Dr Robinson says, “In a face-to-face conversation, it isn’t just a case of what you say, but how you say it. Sixty per cent of meaning is non-verbal, followed by 20% tone of voice and 20% words. This means that although words carry meaning, how they are delivered carries far more. It’s all about body language, tone of voice, gesticulation and speed. Most of this is lost in digital exchanges.”

To the rescue

Increasingly dispersed staff are a feature of the modern workforce, and remote workers need relevant tech to support them in doing their jobs. Far from hindering productivity and relationships, the right technology has a positive impact. Take video conferencing, for example.

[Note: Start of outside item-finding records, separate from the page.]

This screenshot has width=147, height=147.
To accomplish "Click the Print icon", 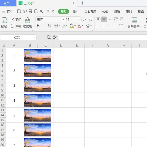I will 30,11.
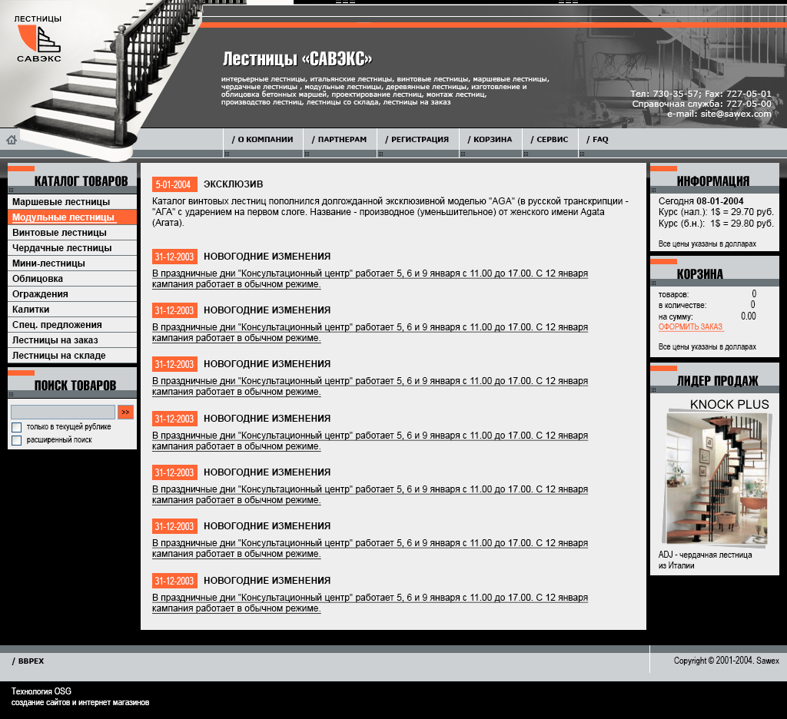
Task: Toggle 'расширенный поиск' checkbox
Action: (17, 440)
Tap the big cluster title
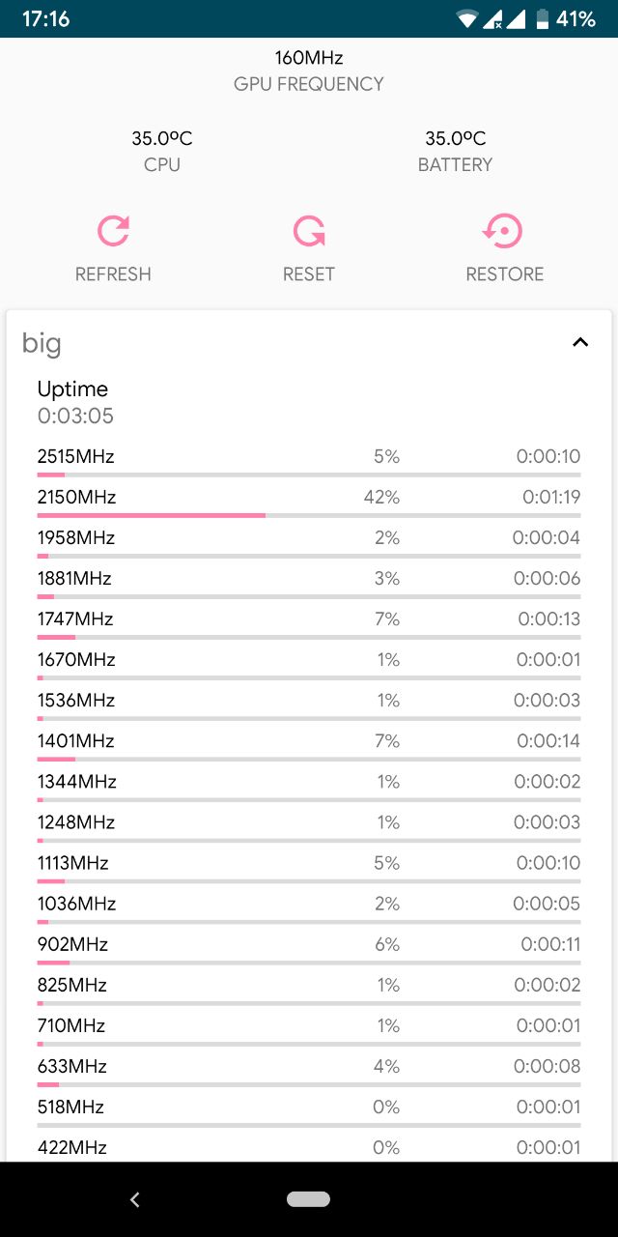Screen dimensions: 618x1237 [42, 343]
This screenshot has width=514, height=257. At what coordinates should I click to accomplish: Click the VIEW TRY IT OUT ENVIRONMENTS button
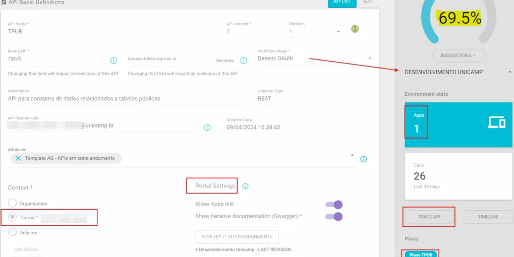(237, 237)
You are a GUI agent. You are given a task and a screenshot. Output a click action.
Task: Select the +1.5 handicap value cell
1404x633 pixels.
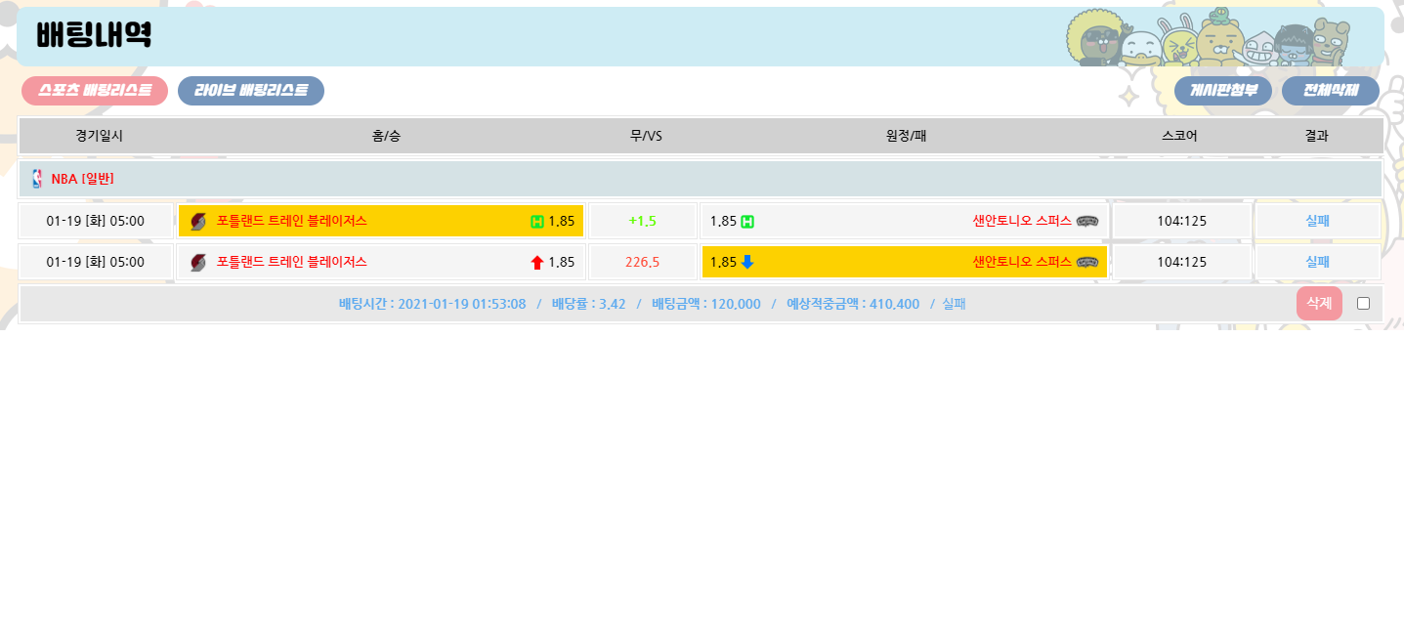pyautogui.click(x=643, y=221)
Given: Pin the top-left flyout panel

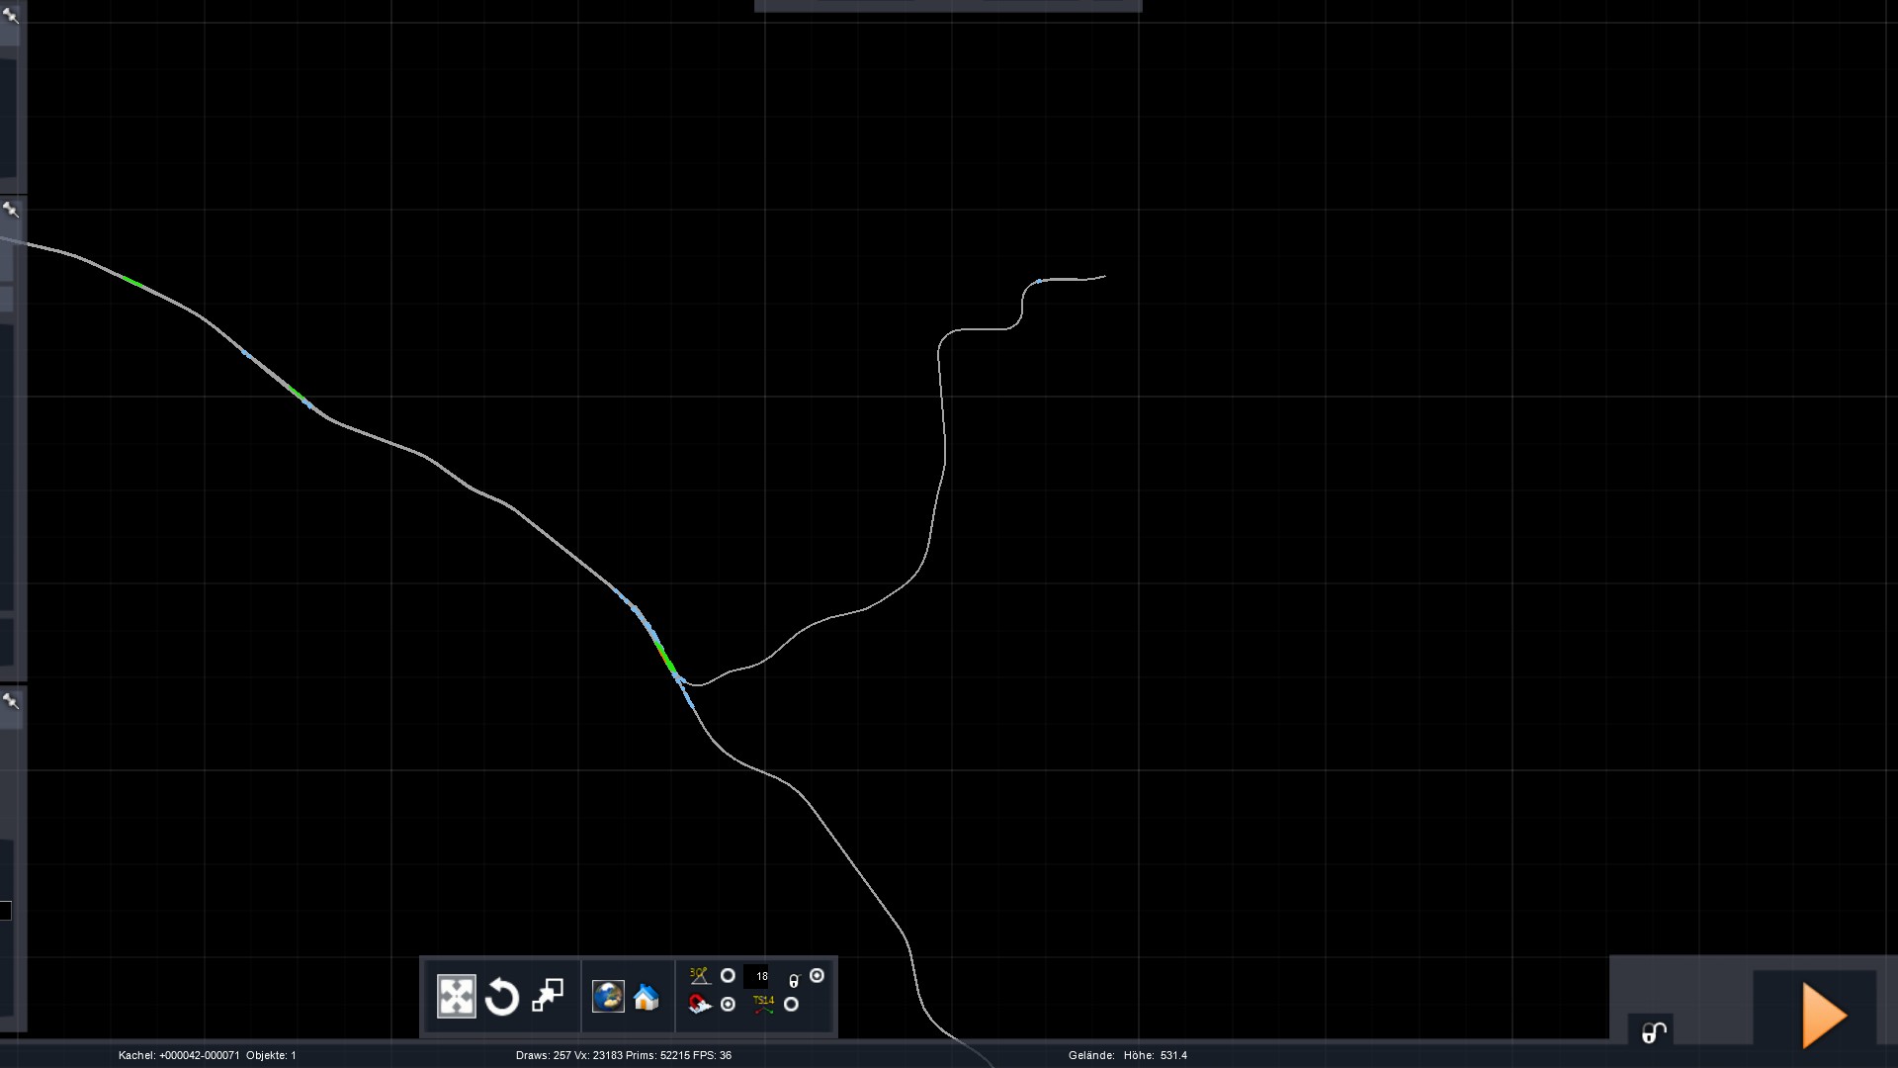Looking at the screenshot, I should (x=11, y=15).
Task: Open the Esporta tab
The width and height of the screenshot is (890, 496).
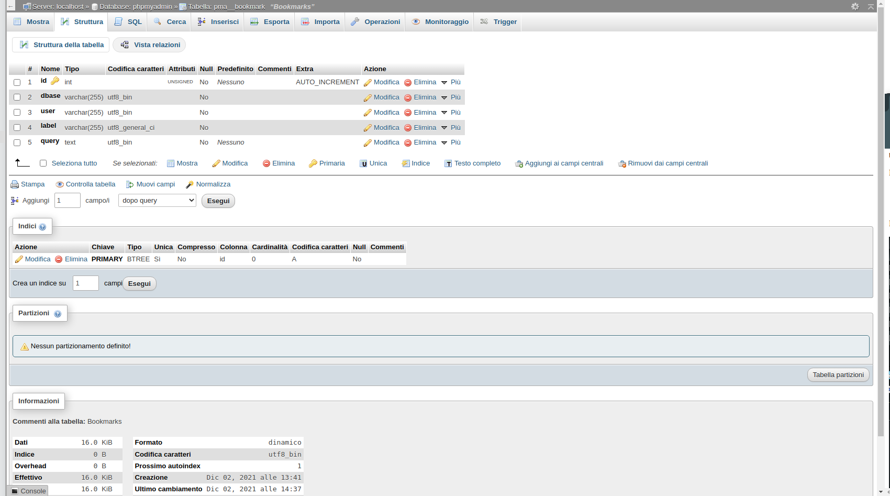Action: (x=270, y=22)
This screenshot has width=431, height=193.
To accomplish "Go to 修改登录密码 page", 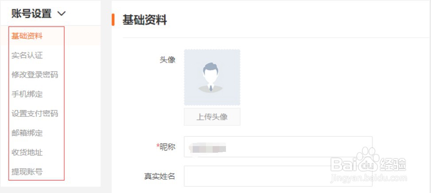I will pos(35,75).
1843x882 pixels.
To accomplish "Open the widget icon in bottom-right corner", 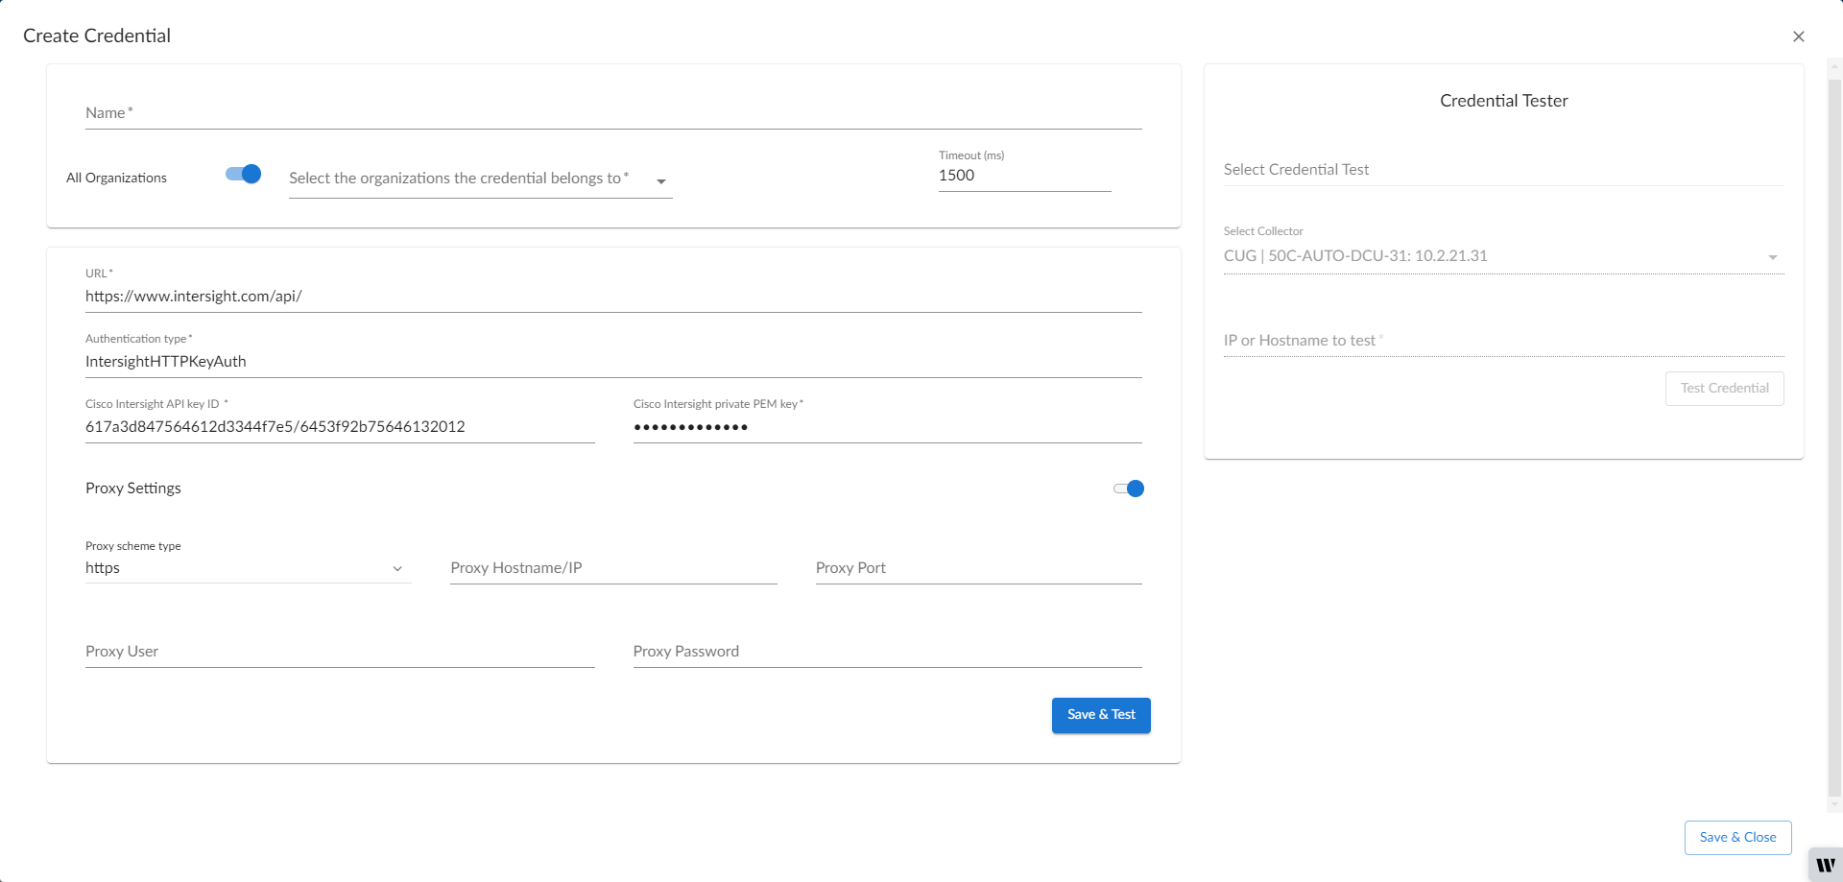I will pyautogui.click(x=1825, y=865).
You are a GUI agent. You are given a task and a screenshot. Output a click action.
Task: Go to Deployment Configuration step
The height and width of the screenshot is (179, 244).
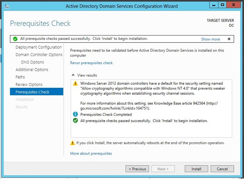click(38, 47)
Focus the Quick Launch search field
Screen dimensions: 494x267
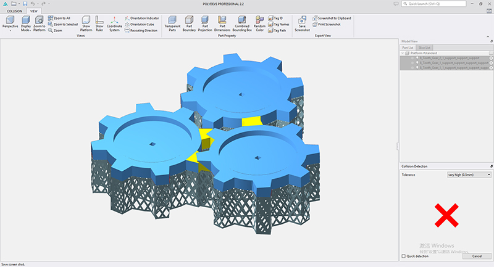434,4
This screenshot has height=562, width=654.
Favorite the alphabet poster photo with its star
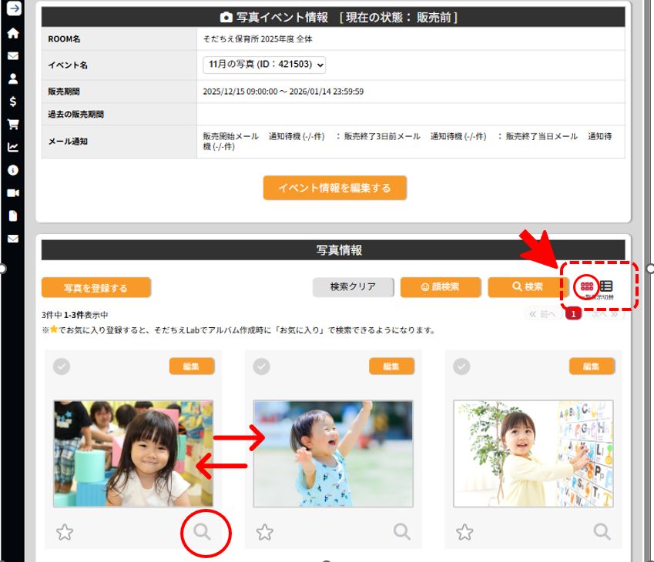tap(465, 531)
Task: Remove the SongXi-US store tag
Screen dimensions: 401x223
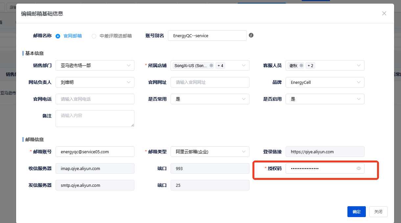Action: pos(211,65)
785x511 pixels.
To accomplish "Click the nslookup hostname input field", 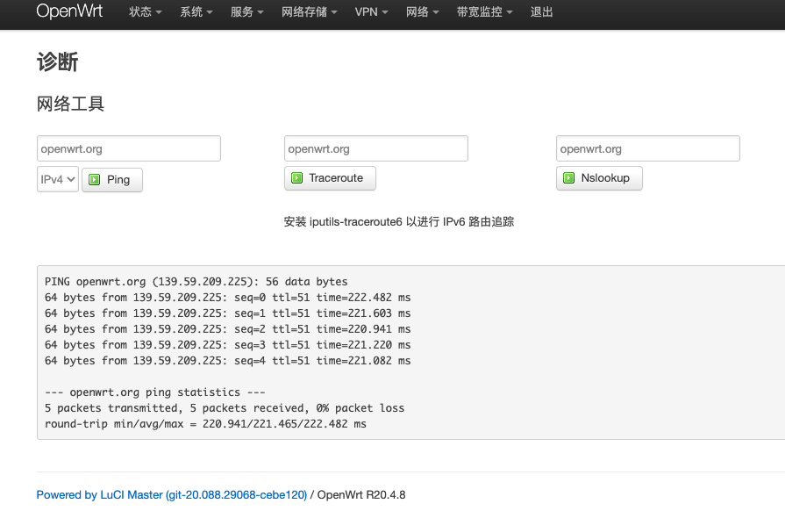I will tap(647, 148).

“Video conferencing is a quantum leap if you think about where we were 20 years ago,” says Dr Robinson. “It is synchronous, so at least the user doesn’t have to wait for the other person to get back as they would with an email.”

Sooner rather than later

Already there are products on the market delivering better productivity, staff collaboration (and retention) and voice-to-voice contact. From VoIP services and Unified Communications to telepresence, IM, email and Artificial Intelligence, the savviest enterprises blend a range of capabilities across a digital platform to suit their needs. As for what is coming next? Dr Robinson is willing to hazard a guess.

“Perhaps it would be some kind of virtual reality, where users are placed in a virtual room but see each other as they would in real life. We have come so far already, so who knows where things will lead?” With the relentless pace of change in the digitised business world, communication applications and services are ripe for disruption – and we are sure it will happen sooner rather than later.